İslam alimlerinin yaklaşımları ve Kur'an'daki konuyla ilgili ayetleri8 irdelememiz sonucunda konuyu bağlamak ve özetlemek istersek: Hikmet'in tüm peygamberlere verildiğini ve ayrıca temiz akıl sahibi, hakikatin arayıcısı ve şahitliğini yapmaya aday insanlara üstün bir çalışma sonucu sahip olabilecekleri bir yetenek olarak verildiğini söyleyebiliriz. Bütün bu tanımlardan çıkartılabilecek ortak sonuç şudur: Hikmet, evrende var olan eşyaların (nesnelerin) işleyiş kanunlarını (sünnetullahı) bilme, eşyayı tanıma, vahyi anlama ve buna uygun davranış biçimleri sergileyebilirle yetişidir. Hikmeti ancak hakikati arayanlar bulabilir; hikmete ulaşmada akıl önemli bir role sahiptir. Hikmete ulaşmak büyük bir çaba ve uzun bir zaman sürecini gerektirir. Zira bu uzun süreç insanın teorik olarak bilgi donanımını güçlendirirken, diğer yandan, hayatı, evreni, insanları ve bunlar arasındaki iliş­kileri düzenleyen kanunları tanımasını, vahiyle olgular arasında sağlıklı irtibatlar kurmasını ve olgunlaşmasını sağlayacaktır. Bu süreçten geçen, fikri ve fiili olgunlaşma sürecini dolduran, doğaya insan psikolojisine, toplumsal hayata hükmeden kanunların bilgisine ulaşan insan artık hikmete yaklaşmış, hayatı değiştirme ve dönüştürme kıvamına ulaşmış, önce kendi nefsinde devrimi başarmış ve bu devrimi toplumsal platformda gerçekleştirmeye aday hale gelmiştir. Daha kısa ve öz bir tanımla hikmet, Kur'an'ı anlama ve yaşama eylemidir; Kur'an'ın bildirdiği ilkeleri çelişkisiz bir biçimde hayata aktarma ve onu gerek iç dünyamızda gerek sosyal alanda hakim kılabilme güç ve yeteneğidir.

 

Dipnotlar:

1. Bu ayetler: 2/125, 151, 231; 3/164; 62/2;4/113;33/34'tür.

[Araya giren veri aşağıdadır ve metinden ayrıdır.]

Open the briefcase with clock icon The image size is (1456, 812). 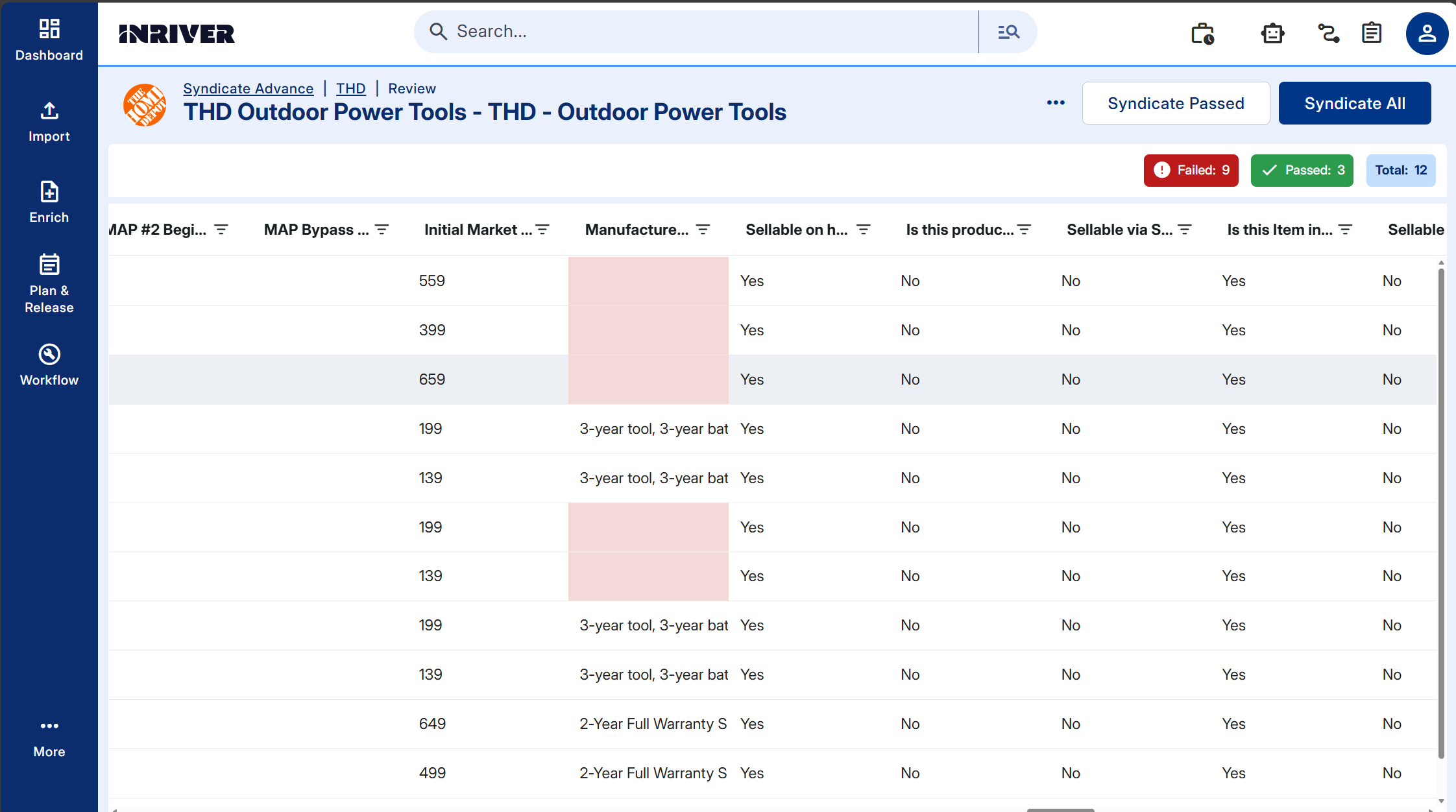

2. imam Şafii, Er-Risale, s. 65. Ayrıca aynı görüş için bkz.: Talat Koçyiğit, Kelamcılar ve Hadistiler Arasında Münakaşalar, s. 49.

3. Elmalılı M. Hamdi Yazır, Hak Dini Kur'an Dili, C. II, s. 914-933.

4. Ragıp el-İsfehani, El-Müfredat, s. 181-182.

5. Hanifi Özcan, "Maturidi'ye Göre Hikmet Terimi", İslami Araştırmalar Dergisi, Cilt: 2, Sayı: 6, s. 41.

6. Talat Koçyiğit, a. g. e., s. 49.

7. Kürşad Atalar, 'Hikmet", iktibas, Sa­yı: 143, s. 19.

8. Hikmetle ilgili ayetler: 2/129, 151, 231, 269; 3/48, 81; 4/54, 113, 5/110; 10/1; 11/1; 31/12; 38/20; 43/63; 17/39; 33/34; 54/4, 5; 16/125.